Other issues must also be considered as part of the Government's review:

  • Job Seekers Allowance Guidelines: We have been told that unemployed retained firefighters are being forced to pursue employment beyond the call out range of their station, forcing them to leave the service or lose their allowance. The cost of a retained firefighter is significantly lower than a wholetime firefighter. Government should consider the balance of these costs in an immediate review of the Job Seekers Allowance guidelines.
  • Entitlement to paid leave: Existing legislation requires employers to release workers for public duties, for example as councillors, magistrates and school governors. Government should consider extending this entitlement to retained firefighters.
  • Incentives for meeting fire prevention targets: Retained firefighters help disseminate fire prevention skills in their community and primary workplace. If a Local Authority meets its fire related Service Delivery Agreement Targets and Best Value Performance Indicators, retained firefighters in that Authority should receive a bonus payment.

We recommend that in response to this report the Government respond in detail to each of these seven proposals.

Primary Employers

126. Retained firefighters are dependent on the goodwill of their employers to release them to attend incidents. It is not an insignificant gesture, at certain times of the year employers can regularly be short-staffed:

Employers receive no compensation for releasing retained firefighters for duty. In many areas it is only local businesses committed to their communities who are prepared to release personnel. We were told that fewer and fewer employers are prepared to release staff to undertake retained duties: "There were ten employers thirty years ago, now there are three of us."[181] The Retained Firefighters' Union highlighted their disappointment at the lack of consultation with employers of retained firefighters to determine their thoughts and needs. [182] They told us that: "[…]now is the time to consider a proper remuneration and compensation policy, particularly for those employers who are finding it increasingly difficult to sustain the release of staff."[183]

127. However not all employers want financial rewards, we were told that employers want recognition:

    "Many local employers are happy to support local organisations through sponsorship, in return for some acknowledgement of their involvement, for example providing the "strip" for local football teams. Businesses would be more likely to support an employee being a retained firefighter if there was some similar tangible acknowledgement of their involvement, for example on a board at the front of the fire station, or even suitably placed on fire appliances or equipment."[184]

128. The Retained Service, as we have established, is under valued. Many employers are probably unaware of the benefits employment of a retained firefighter can bring. The Retained Firefighters' Union believe that employing retained personnel can offer many advantages:

    "I also think we ought to be going actively/pro-actively to companies and firms through organisations like the Business Forum and say, 'Do you realise what benefits you get out of employing a retained firefighter? They are loyal, they do not move around, they bring an awful lot of knowledge on safety and risk assessment, they can bring huge benefits to you as a company and of course you are also helping the community.' Many companies really want to get involved in community activities and this is an absolutely wonderful way of doing it and acknowledging what they are doing in supporting the local fire station."[185]

One employer of retained personnel reinforced this view. He told us that there needs to be more proactive engagement with employers:

    "Someone from the Fire Service actually has to go and see those employers to see if they can persuade them. I am sure if you work around someone's work schedule, for instance someone working in Tesco's stacking shelves, why could he not be released? But nobody actually goes to see them. Nobody goes to Tesco's, for example, to see the manager. There is nobody from the Fire Service actually involved. It is all done from the local station office."[186]

129. The draft Fire and Rescue National Framework recognises some of these issues and includes a promise from Government to work with the business community to:

  • Highlight the benefits of having in their workforce the skills which retained firefighters can bring
  • Find out the barriers to releasing retained staff for their fire and rescue duties; and
  • See what can be done to remove those barriers[187]

However there are no details as to how Government intend to deliver any of these promises. None of these issues are new: it is disappointing that Government were not able to produce more detailed proposals.

**Extracted entries**.
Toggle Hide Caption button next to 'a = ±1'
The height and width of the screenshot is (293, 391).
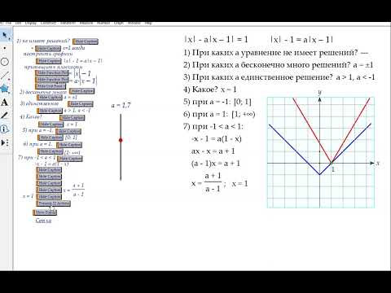pyautogui.click(x=50, y=97)
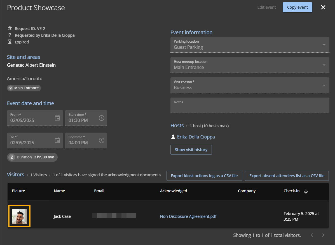
Task: Click the End time clock icon
Action: [102, 140]
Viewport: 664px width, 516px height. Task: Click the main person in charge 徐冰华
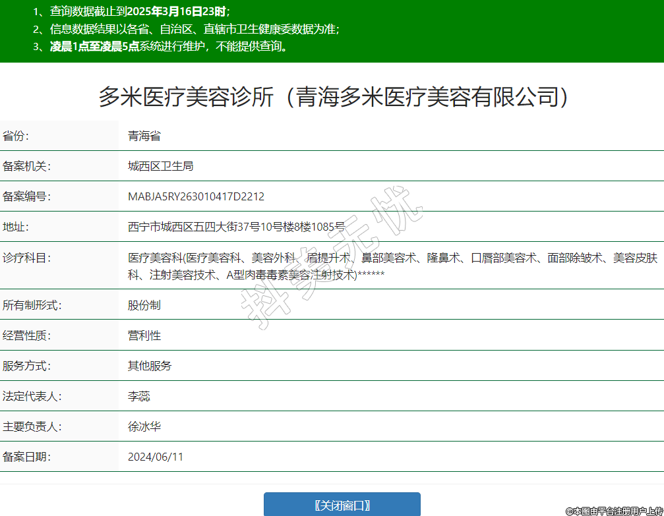click(144, 426)
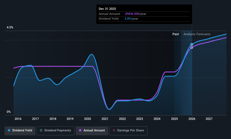Select the purple annual amount data point

point(192,48)
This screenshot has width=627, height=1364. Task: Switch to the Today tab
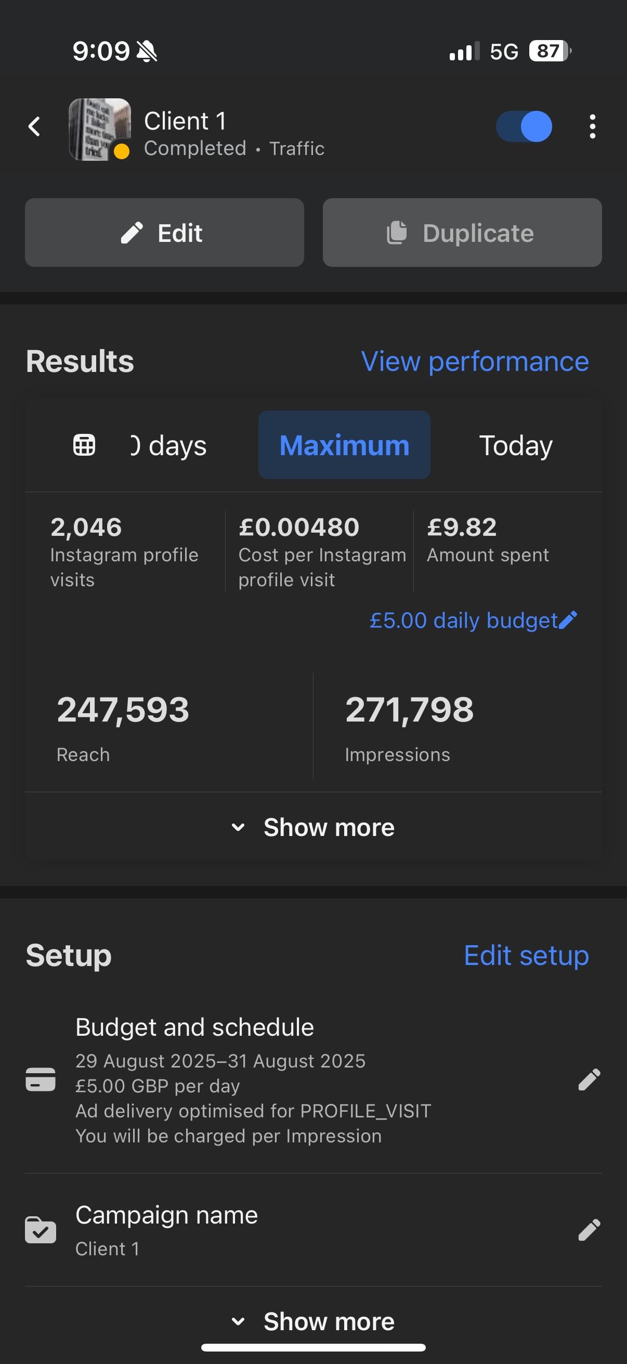pyautogui.click(x=515, y=445)
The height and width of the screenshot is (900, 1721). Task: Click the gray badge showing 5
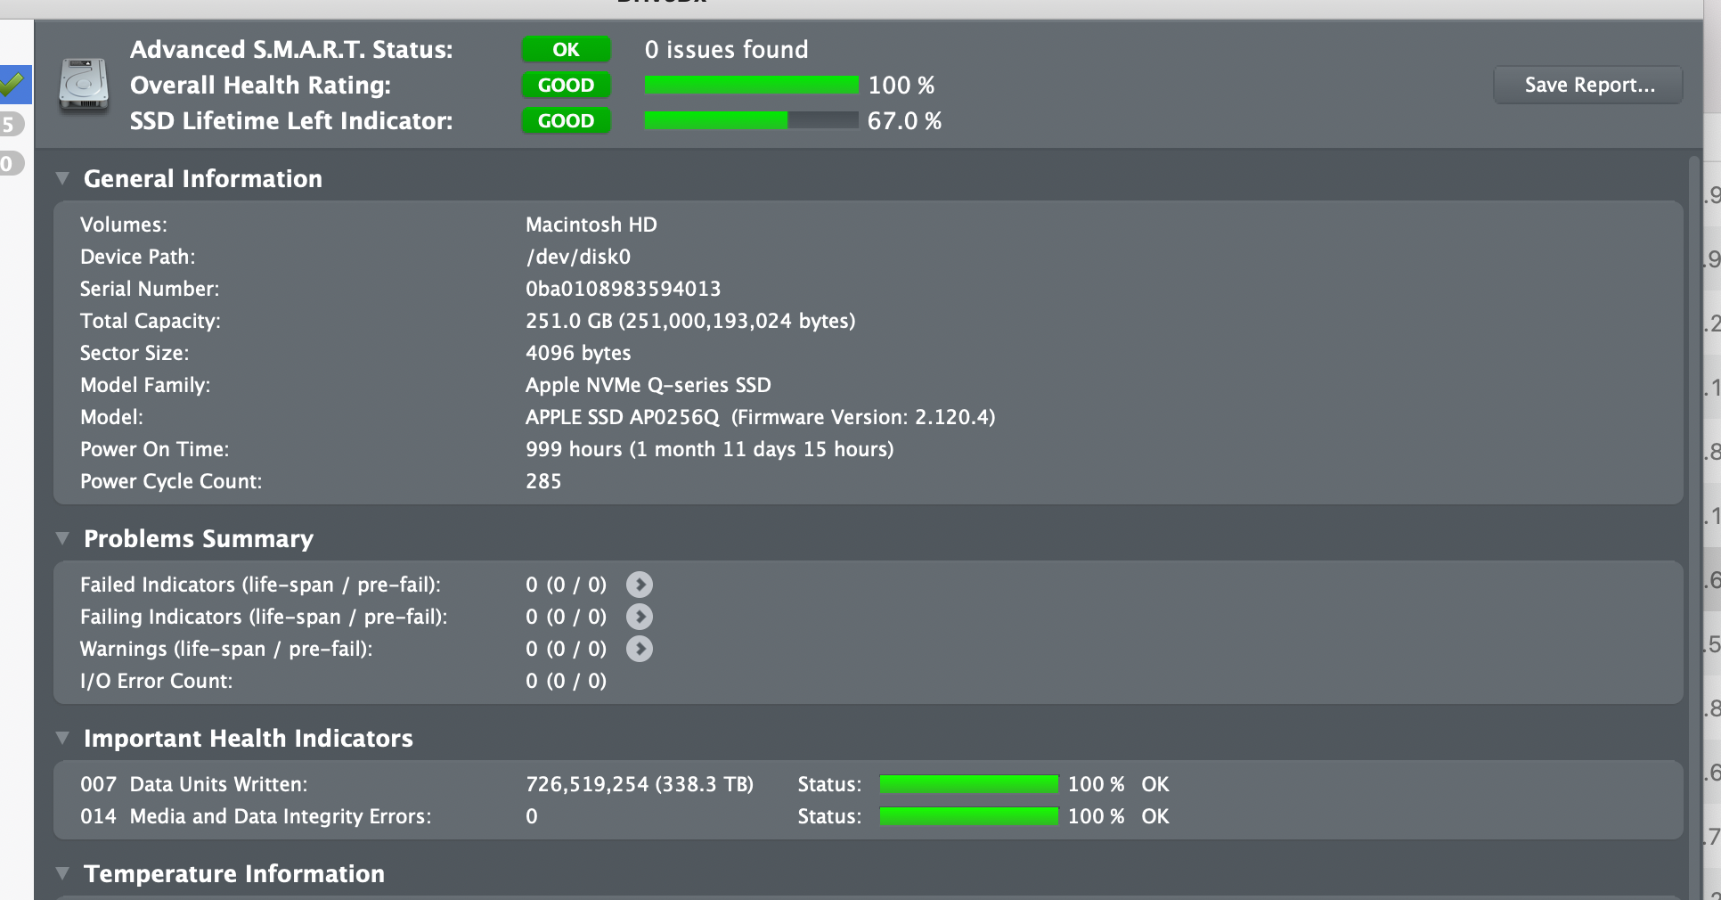[10, 124]
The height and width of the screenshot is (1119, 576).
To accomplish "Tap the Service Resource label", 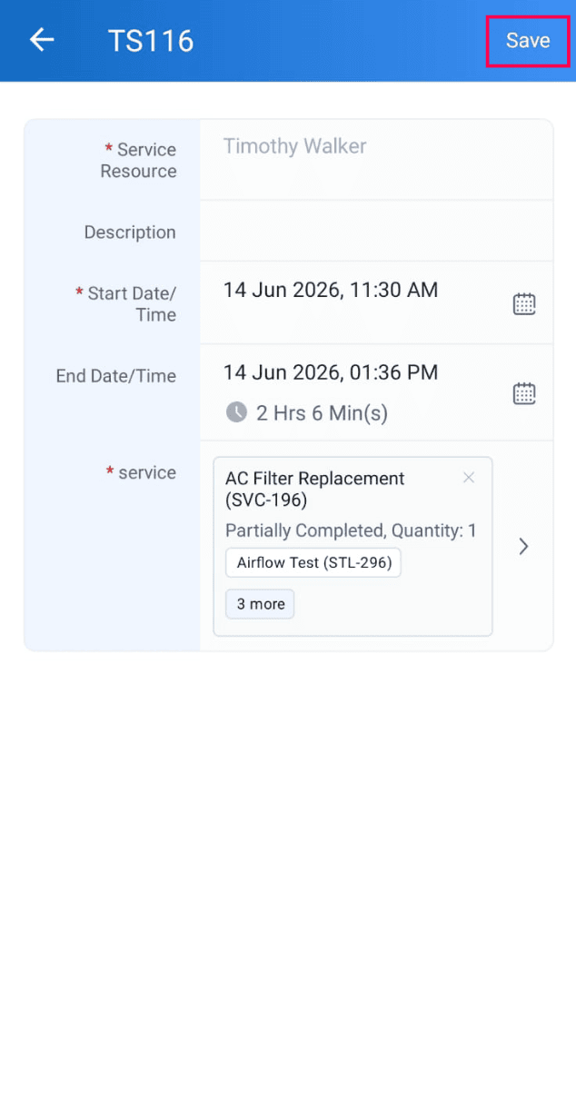I will [138, 161].
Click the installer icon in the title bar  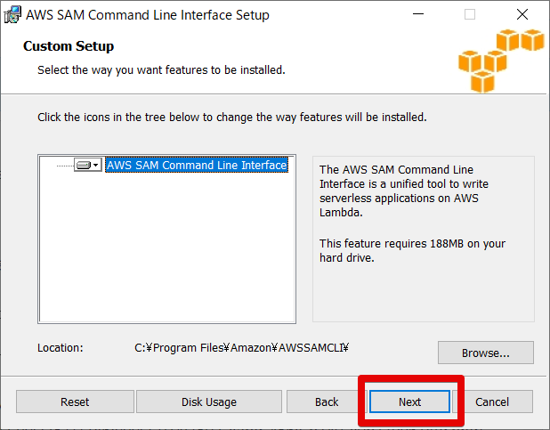pos(12,14)
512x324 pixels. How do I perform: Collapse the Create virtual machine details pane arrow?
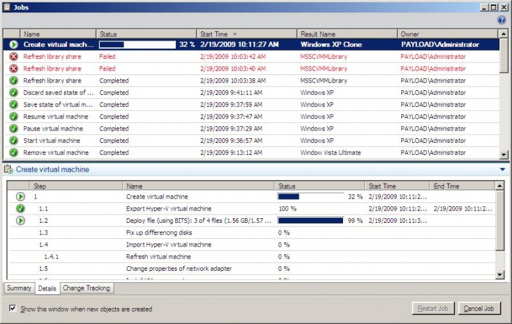pos(502,170)
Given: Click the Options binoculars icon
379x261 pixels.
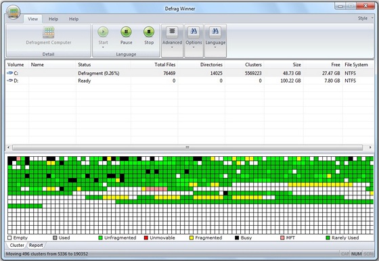Looking at the screenshot, I should [x=194, y=32].
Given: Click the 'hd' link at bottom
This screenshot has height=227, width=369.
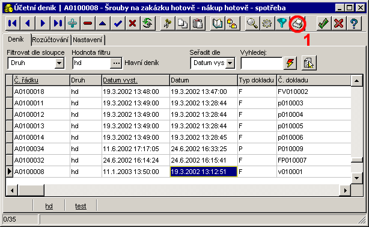Looking at the screenshot, I should (x=49, y=206).
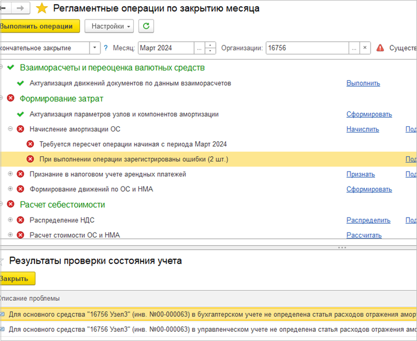Collapse the Начисление амортизации ОС node
Screen dimensions: 417x341
click(10, 129)
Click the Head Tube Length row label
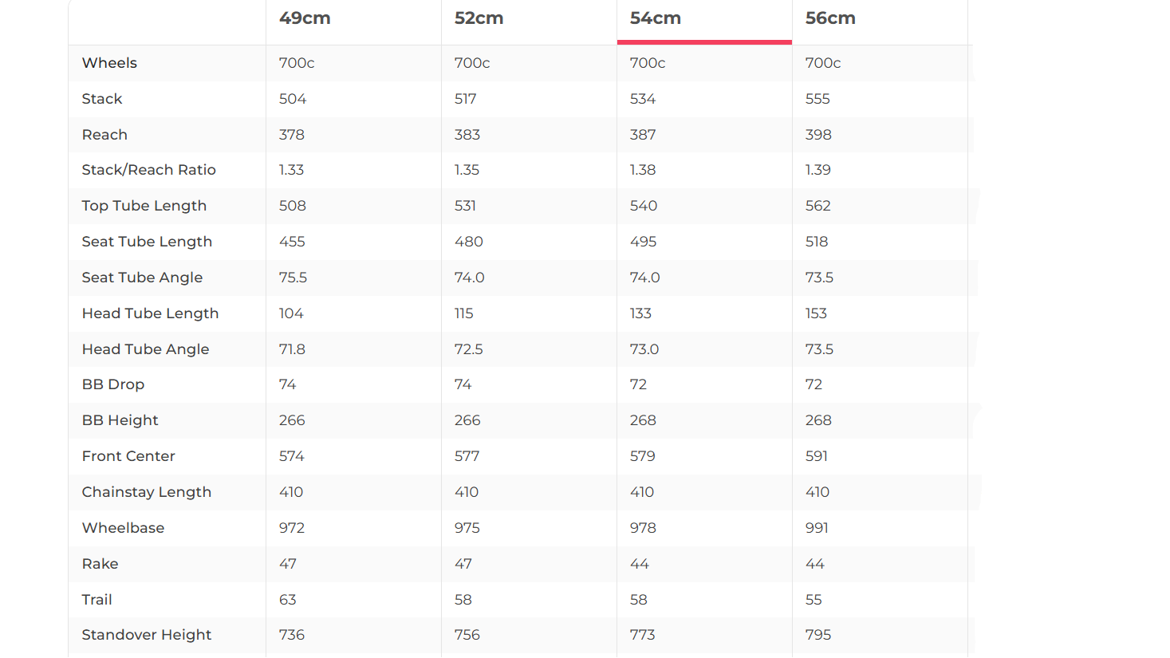The height and width of the screenshot is (658, 1170). click(x=150, y=313)
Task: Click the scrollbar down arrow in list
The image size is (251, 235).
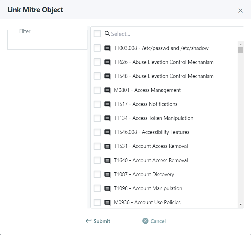Action: (241, 204)
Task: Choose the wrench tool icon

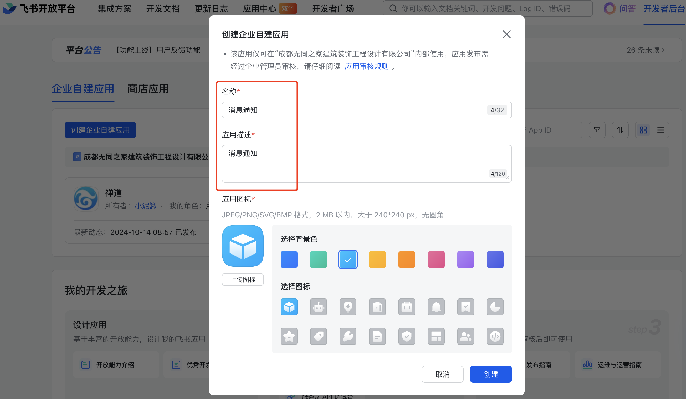Action: tap(348, 336)
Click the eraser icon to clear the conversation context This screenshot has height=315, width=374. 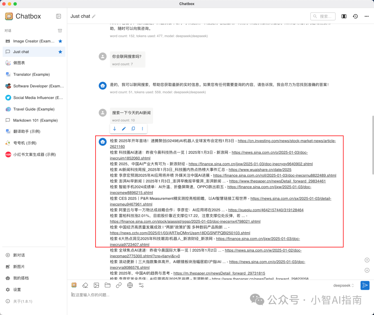(85, 285)
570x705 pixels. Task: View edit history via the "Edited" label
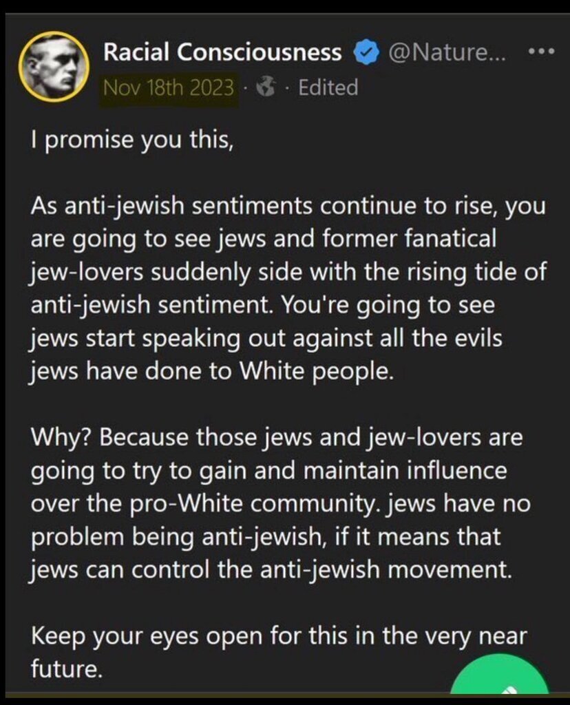click(328, 88)
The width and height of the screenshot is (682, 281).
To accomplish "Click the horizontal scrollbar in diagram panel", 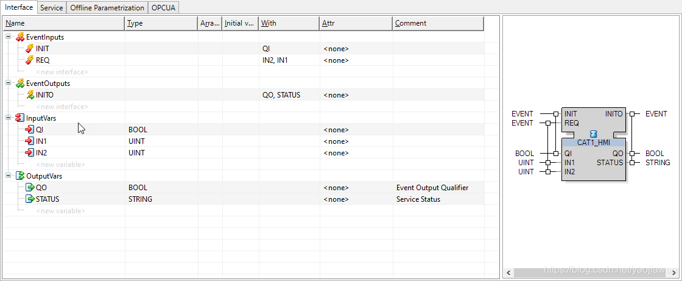I will coord(591,272).
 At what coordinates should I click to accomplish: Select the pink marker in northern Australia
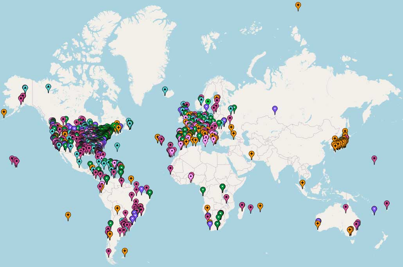click(345, 207)
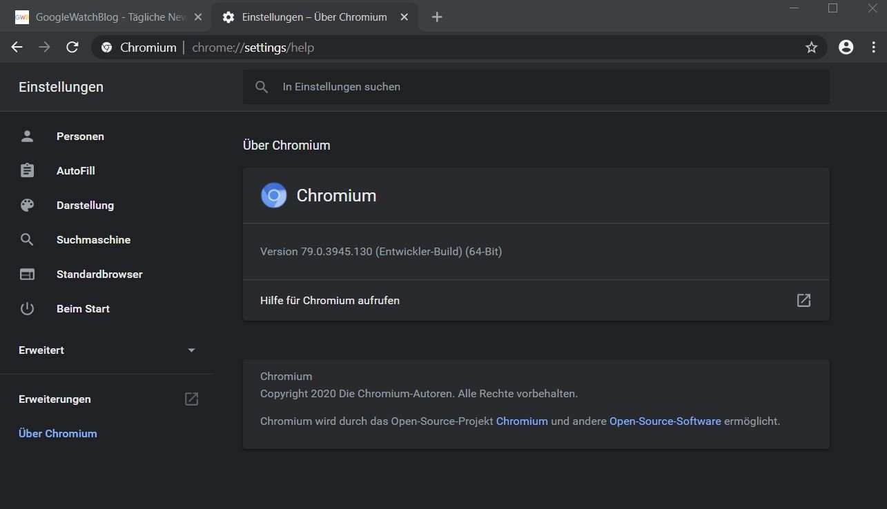Open the three-dot browser menu
Screen dimensions: 887x509
[874, 48]
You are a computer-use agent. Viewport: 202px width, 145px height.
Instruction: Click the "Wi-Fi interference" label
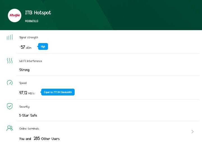(31, 61)
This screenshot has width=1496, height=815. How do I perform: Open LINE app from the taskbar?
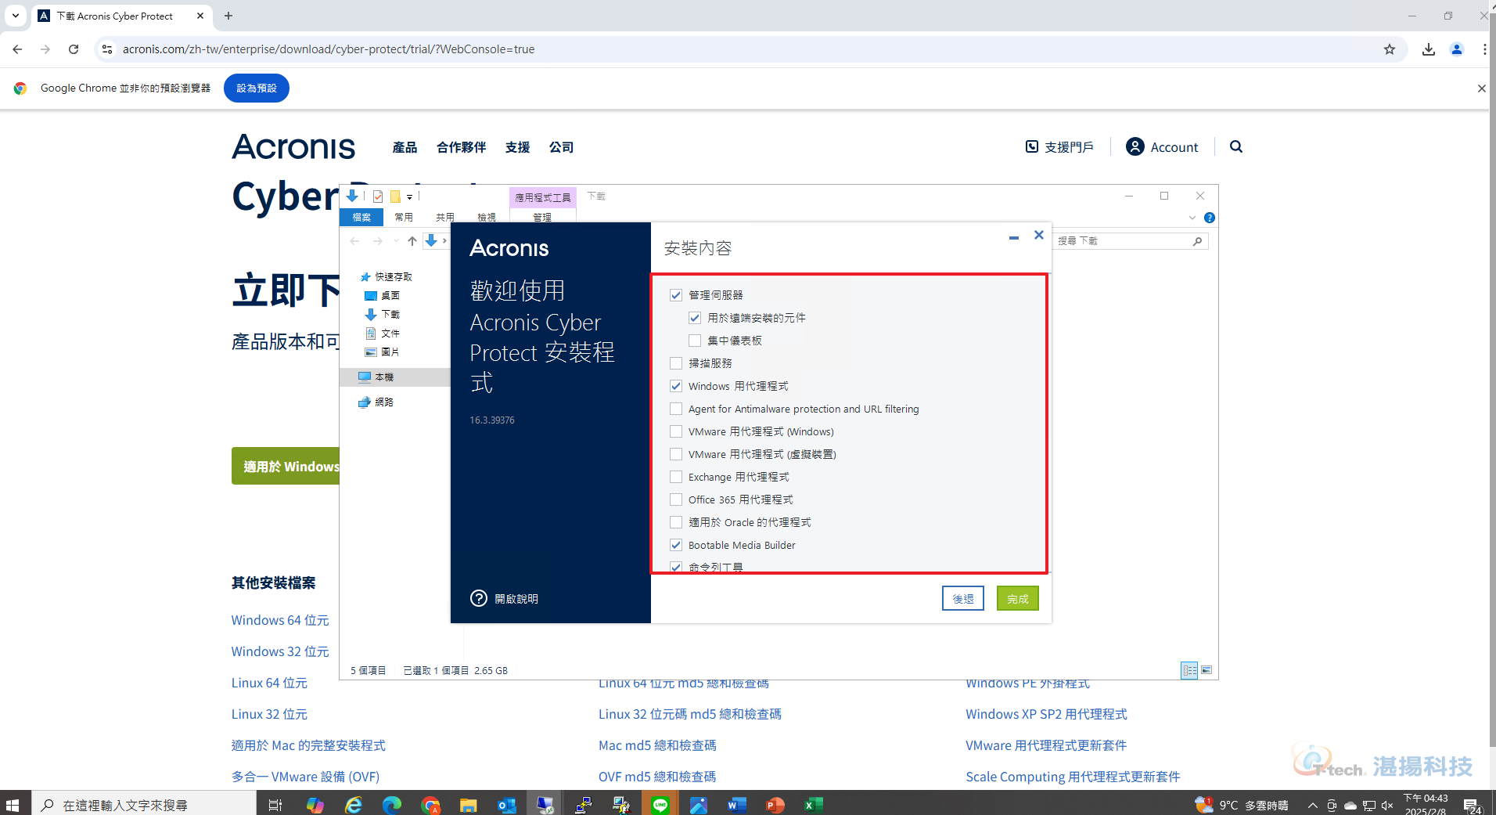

**Given request**. Resume the report on retained firefighters from the point where it stops.

**Solved problem**.
130. We congratulate those employers who release staff to attend incidents as retained firefighters. However too few businesses are prepared to let staff undertake activities as retained firefighters. With a 20% shortfall in retained personnel, this situation must be addressed. Government's promises to work with the business community are encouraging, but vague. We suggest Government use the Business and Community Safety Forum it proposes in the White Paper, to investigate why so few businesses employ retained firefighters. The Forum should examine whether the Fire Service needs to be more proactive, targeting employers to extol the benefits of employing retained firefighters; whether businesses want more recognition and whether there should be more incentives, potentially through tax and business rate concessions. In response to this report we expect Government to describe detailed proposals for tackling the problems we, and others, have outlined.

Payment

131. Retained firefighters are paid a small annual retainer fee[188] but earn most of their pay from attending incidents. This conflicts with the philosophy outlined in the White Paper which refocuses the Fire Service on preventing incidents. These conflicting philosophies are not ideal, especially when there is a danger that the income of retained fire fighters will reduce dramatically if a preventative approach is successful.

132. There have been a number of trials experimenting with the payment of retained firefighters. These experiments focus on rewarding retained firefighters for providing a guaranteed commitment to attend, rather than payment for attendance. One trial of this type in South Wales resulted in a 35% increase in costs. The Retained Firefighters' Union argue that "there is no 'one size fits all' for retained pay".[189] They told us:

    "We do not see any one option that is suitable to be used across the country. The pattern of availability, employment, turnout and call-outs is different from one fire station to another. You have very quiet stations in parts of the country that are doing 30 or 40 calls a year and you have others that are doing 800 or 900 calls a year. So, there have to be different payment systems. I think we are moving gradually to an acceptance that there is a perverse incentive in paying retained firefighters according to the number of calls they attend. When I joined, it was on the basis that the more calls the merrier and we are all happy, but it is not actually a particularly good thing from the point of view of the public, so we are changing to the idea that it should be availability that should be rewarded. Having said that, I think the current pay restructuring for the retained that has just come out recently is an absolute dog's breakfast and does not achieve any of the objectives at all."[190]

133. We have concerns that the White Paper advocates prevention, whilst retained firefighters are paid on attendance. The current Government review of the Retained Service should consider how retained firefighters are paid and should assess lessons learnt from the recent pay trials. Retained firefighters should be consulted as part of this review.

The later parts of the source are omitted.